After a year-and-a-half in Ohio, however, Miles returned to Craig.

“I decided I missed home and came back,” Miles said.

“Last year, I was a para for special-needs students (at Sandrock). Then, because of my optical background, they asked me to learn Braille. … I said OK.”

Miles said it’s not too difficult to learn the Braille alphabet by sight, but feeling the raised dots on paper is another matter.

“It’s really hard for me to feel it,” Miles said. “So if I go blind, I’ll have to relearn how to do it.”

Her student, on the other hand, is quickly picking up the skill.

“I know with his little fingers he can feel all the different bumps,” Miles said.

Martinez, 6, was born with impaired vision. It is unknown whether his vision will improve or decline as he gets older, Miles said. At present, Martinez can see shapes, shadows and colors out of one eye.

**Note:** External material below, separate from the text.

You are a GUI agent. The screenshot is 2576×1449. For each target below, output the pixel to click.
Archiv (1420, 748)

“I paint my fingernails different colors and he looks closely at them,” Miles said of Martinez. “He tells me that Fridays they have to be blue because we wear blue every Friday. So if my nails aren’t blue on Friday, I get in trouble.”

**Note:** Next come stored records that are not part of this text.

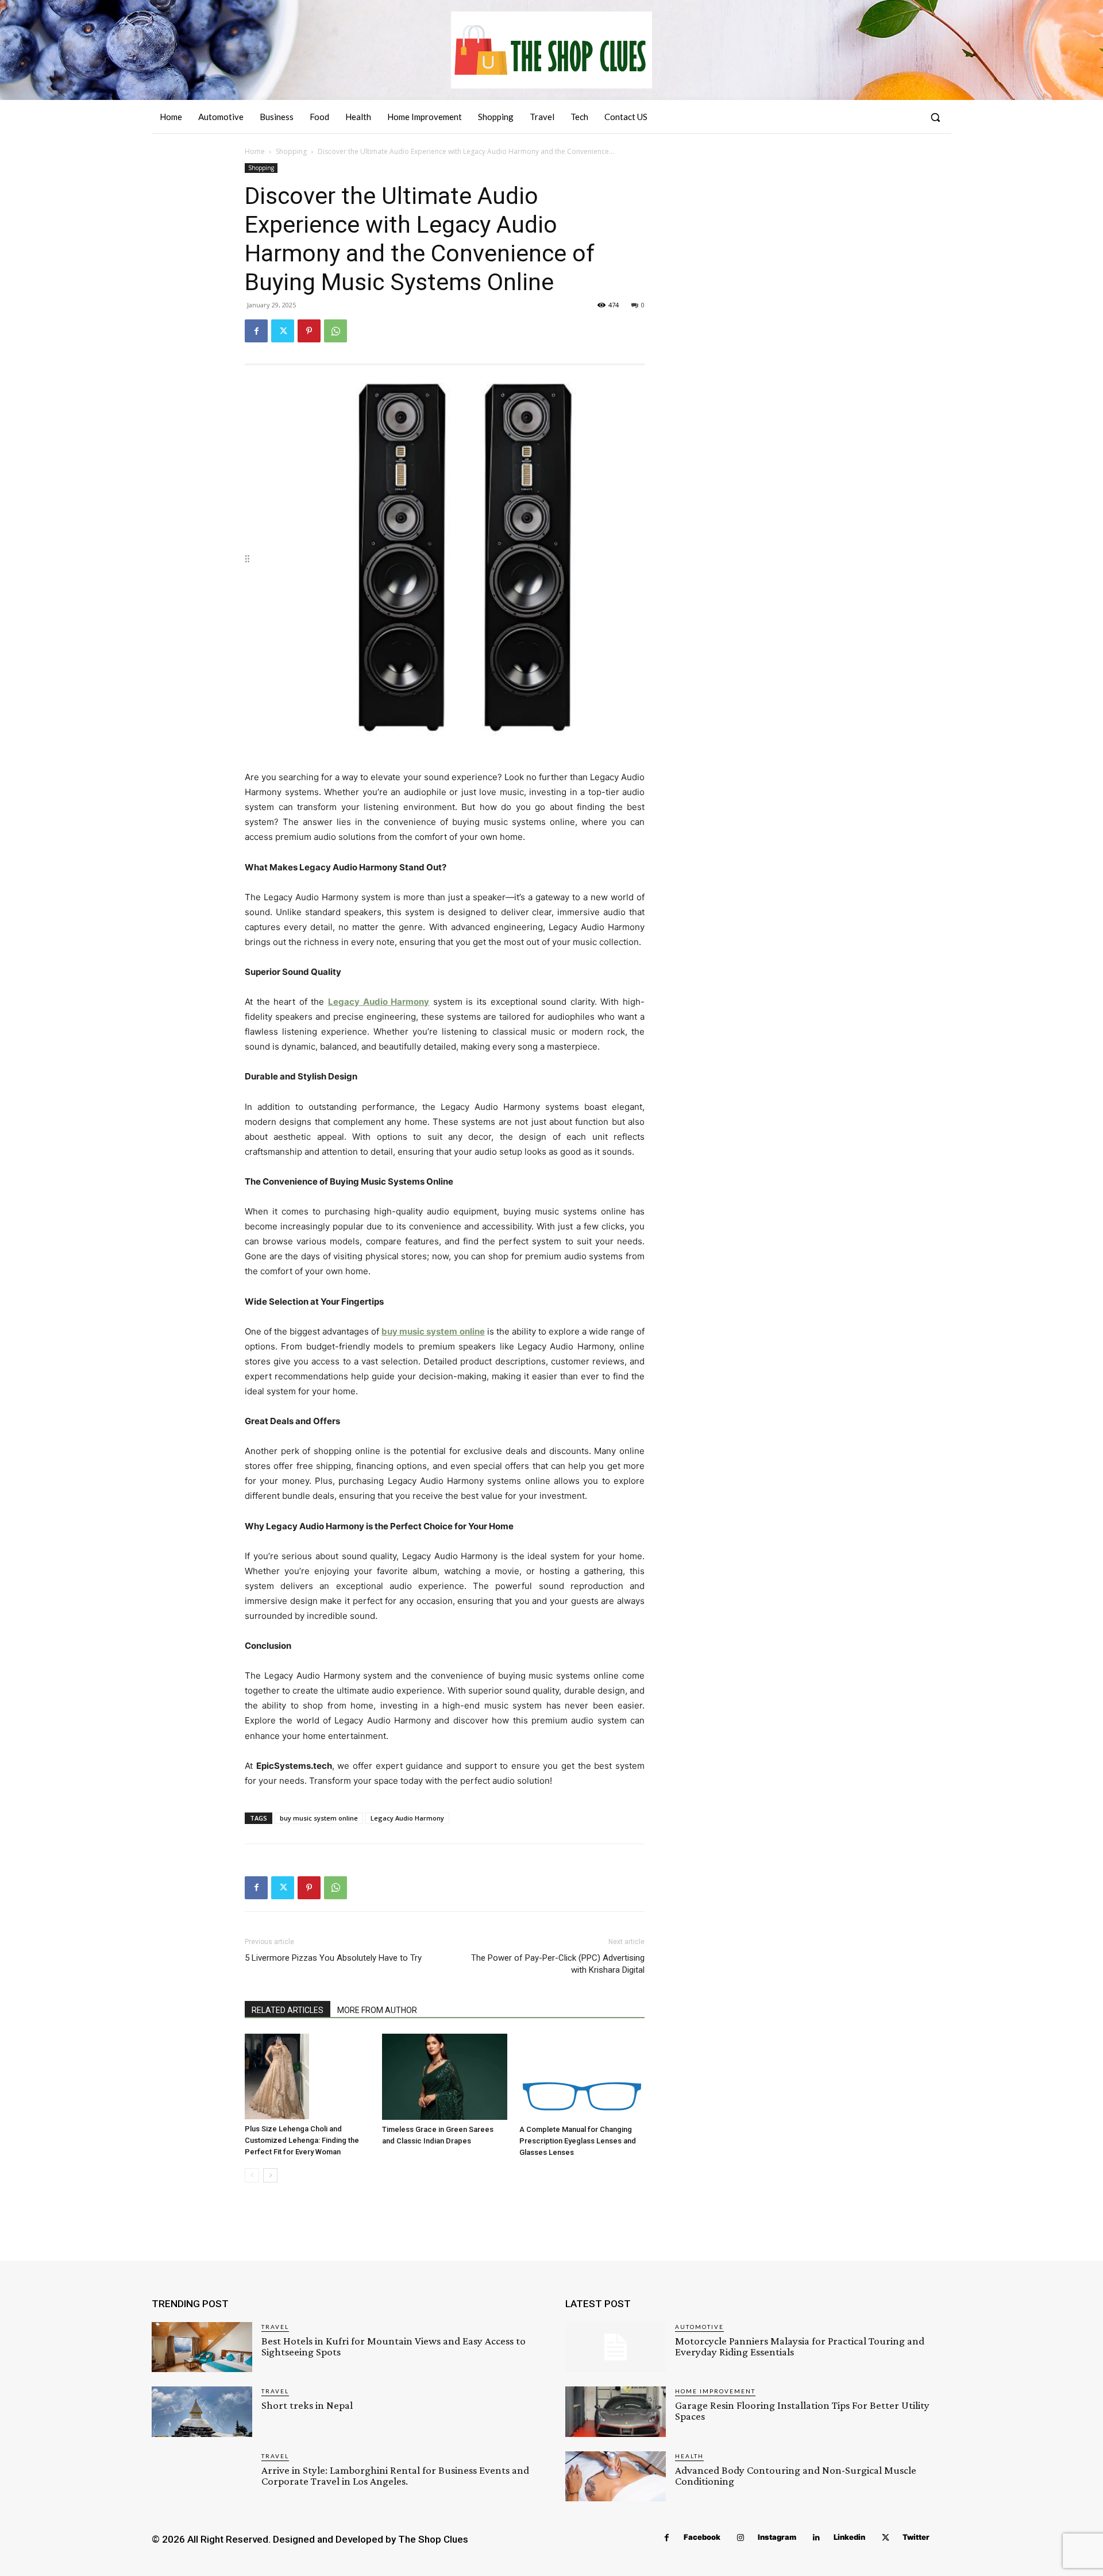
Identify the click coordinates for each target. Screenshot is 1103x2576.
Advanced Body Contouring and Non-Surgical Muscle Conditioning (795, 2475)
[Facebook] (256, 330)
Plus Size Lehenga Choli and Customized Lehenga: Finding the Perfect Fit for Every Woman (302, 2140)
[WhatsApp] (335, 330)
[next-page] (270, 2175)
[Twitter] (282, 330)
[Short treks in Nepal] (202, 2411)
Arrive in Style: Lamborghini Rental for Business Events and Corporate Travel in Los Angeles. (395, 2475)
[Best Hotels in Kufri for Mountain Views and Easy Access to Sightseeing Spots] (202, 2347)
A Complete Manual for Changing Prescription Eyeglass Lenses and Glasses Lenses (577, 2141)
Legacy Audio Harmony (407, 1818)
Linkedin (849, 2537)
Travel (275, 2326)
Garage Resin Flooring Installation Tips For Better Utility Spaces (802, 2410)
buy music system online (319, 1818)
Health (689, 2455)
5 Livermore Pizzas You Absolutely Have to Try (333, 1958)
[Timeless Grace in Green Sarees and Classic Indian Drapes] (444, 2077)
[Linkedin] (817, 2538)
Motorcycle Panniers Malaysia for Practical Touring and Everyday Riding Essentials (799, 2346)
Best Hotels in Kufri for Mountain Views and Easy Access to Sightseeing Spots (393, 2346)
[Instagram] (741, 2538)
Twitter (916, 2537)
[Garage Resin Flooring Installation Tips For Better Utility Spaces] (615, 2411)
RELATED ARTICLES (287, 2010)
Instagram (777, 2537)
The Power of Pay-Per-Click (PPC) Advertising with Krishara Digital (558, 1964)
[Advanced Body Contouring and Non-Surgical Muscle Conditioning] (615, 2476)
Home (255, 151)
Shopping (291, 151)
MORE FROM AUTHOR (377, 2010)
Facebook (702, 2537)
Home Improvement (715, 2391)
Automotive (699, 2326)
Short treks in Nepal (307, 2405)
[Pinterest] (309, 330)
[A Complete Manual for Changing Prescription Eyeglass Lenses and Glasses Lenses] (582, 2077)
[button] (935, 117)
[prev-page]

Miles teaches Martinez math, reading and writing.

The writing is performed on a Braille writer — a typewriter that resembles a stenograph. By using different combinations of only nine keys on the Braille writer, Martinez can emboss paper with all the letters of the alphabet and numerals.

When it comes to learning, Miles said Martinez is just like other first-graders.

“He’s a regular 6-year-old boy,” Miles said. “He doesn’t want to do writing or reading or anything like that…he’d prefer to just play.”

Martinez agreed.

“You know what?” Martinez said. “I don’t like Braille any days.”

The biggest challenge, Miles said, is getting Martinez to interact with fellow students.

Miles said that because Martinez spends so much time listening to his surroundings — particularly adults — he is verbally precocious. And his conversations with like-aged children can be unsatisfying for him.

“He’s more in tune with adults,” Miles said. “So when we’re on the playground, I try to send him out with other kids.”

Miles said other children at Sandrock are respectful of Martinez’s different abilities.

“In the classroom they are very respectful,” Miles said of Martinez’s fellow students. “There are also several students throughout the school that know him, that know he’s blind and they stop and talk to him.”

Miles said she thinks Martinez’s presence in the classroom enriches learning for other students.

One day, for instance, first-graders were blindfolded so they could experience daily life from Martinez’s perspective.

The children were asked to touch different types of food so they could experience Martinez’s tactile world. They also drew pictures blindfolded and learned to map the different pathways through the classroom tables by memory.

“After that day, the kids are much better at pushing in their chairs,” Miles said laughing.

Miles said spending so much time with Martinez has made them close.

“You do become very attached,” Miles said of their relationship. “I’m with him all day. I mother him sometimes, and I shouldn’t.”

“We’re just buddies,” Martinez said.